Wastewater pipes coming out of buildings at Dwight were buried deeply because the previous contractor was accustomed to municipal sewer systems. And the project was complicated by the presence of other supply lines crossing in the same space that wastewater pipes used.

“You’re talking a 2-inch gas main, an 8-inch water main reduced to 4 inches, and power was running through there,” Zeiter says. There was also a pipe taking water from a well to four 25,000-gallon tanks supplying the fire-suppression system and buried under the parking lot. “And everything was running on angles. We had a lot of hand digging.”

Zeiter ordered the grinder pump tank with a thick, rebar-reinforced lid to support more than 5 feet of earth. The depth of the wastewater lines dictated part of that; the presence of a nearby service road also played a part in his decision.

Look to the future

The Hillcrest installation was straightforward. “At Hillcrest they probably could have done a raised filter bed instead of the MBR, but we felt this would be a better long-term fit.” Although a raised sand filter bed was possible, the MBR will allow the company to capture water for reuse if the owners ever wish to do so, Zeiter says.
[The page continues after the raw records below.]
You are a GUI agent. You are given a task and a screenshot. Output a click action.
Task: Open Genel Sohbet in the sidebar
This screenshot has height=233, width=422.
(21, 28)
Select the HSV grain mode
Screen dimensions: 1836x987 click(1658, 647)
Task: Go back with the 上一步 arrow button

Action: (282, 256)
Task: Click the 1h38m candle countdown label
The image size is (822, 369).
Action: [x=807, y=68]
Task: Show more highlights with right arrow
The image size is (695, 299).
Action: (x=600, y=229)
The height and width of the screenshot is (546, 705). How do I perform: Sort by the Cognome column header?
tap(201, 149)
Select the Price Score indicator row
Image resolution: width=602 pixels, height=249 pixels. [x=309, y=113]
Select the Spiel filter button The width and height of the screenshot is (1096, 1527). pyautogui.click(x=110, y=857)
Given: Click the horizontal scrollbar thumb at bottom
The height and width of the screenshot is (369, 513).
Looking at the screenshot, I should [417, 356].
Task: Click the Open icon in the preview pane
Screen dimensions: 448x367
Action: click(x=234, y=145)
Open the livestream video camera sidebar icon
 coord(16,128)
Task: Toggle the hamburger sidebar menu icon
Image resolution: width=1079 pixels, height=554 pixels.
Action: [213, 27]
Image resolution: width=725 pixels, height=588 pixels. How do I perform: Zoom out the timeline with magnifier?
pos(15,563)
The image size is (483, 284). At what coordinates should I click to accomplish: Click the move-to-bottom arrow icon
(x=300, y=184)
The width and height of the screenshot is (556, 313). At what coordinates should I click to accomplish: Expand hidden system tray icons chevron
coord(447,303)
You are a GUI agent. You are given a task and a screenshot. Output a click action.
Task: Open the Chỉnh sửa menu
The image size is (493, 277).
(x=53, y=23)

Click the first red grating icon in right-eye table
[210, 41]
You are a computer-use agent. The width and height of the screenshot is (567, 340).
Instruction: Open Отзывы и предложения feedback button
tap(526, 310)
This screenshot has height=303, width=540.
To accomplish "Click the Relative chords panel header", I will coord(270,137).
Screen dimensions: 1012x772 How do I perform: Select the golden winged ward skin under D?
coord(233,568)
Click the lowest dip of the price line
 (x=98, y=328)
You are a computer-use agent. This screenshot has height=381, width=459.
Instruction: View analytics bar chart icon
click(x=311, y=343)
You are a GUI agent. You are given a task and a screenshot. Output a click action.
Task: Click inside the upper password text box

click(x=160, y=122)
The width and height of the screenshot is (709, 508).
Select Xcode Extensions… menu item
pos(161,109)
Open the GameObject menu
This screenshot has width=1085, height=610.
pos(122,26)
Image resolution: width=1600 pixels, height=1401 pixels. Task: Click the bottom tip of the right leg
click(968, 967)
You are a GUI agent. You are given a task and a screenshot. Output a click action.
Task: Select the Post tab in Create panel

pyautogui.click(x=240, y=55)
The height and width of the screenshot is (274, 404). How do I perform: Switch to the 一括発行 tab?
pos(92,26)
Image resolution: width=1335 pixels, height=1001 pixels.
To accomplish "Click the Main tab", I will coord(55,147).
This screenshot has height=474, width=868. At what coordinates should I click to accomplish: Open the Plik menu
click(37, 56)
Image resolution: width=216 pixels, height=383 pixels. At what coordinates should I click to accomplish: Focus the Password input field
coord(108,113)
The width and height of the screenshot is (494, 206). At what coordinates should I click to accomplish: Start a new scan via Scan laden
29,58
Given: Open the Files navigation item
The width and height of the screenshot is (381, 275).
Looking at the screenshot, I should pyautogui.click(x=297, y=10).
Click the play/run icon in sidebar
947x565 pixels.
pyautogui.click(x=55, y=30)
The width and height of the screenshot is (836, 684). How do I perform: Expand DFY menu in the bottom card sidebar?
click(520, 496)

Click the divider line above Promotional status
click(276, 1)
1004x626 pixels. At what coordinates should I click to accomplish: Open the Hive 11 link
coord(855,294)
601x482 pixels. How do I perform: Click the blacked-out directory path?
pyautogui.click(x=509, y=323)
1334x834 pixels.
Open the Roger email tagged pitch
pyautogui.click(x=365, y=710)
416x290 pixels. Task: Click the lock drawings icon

Also, at least on paper, the absorption field will never need service because water from the MBR is so clean.

The Dwight processing plant is only about 2 miles from town, so municipal sewer there could be a possibility in the future. In either case the only real maintenance is changing the membrane filters at eight or 10 years. And should the owner ever want to complete the water reuse cycle, the BioBarriers will allow that.

Even though deadlines were tight, Zeiter’s Septics came to the rescue and helped a fledgling business meet its deadlines and prepare for a future of growth.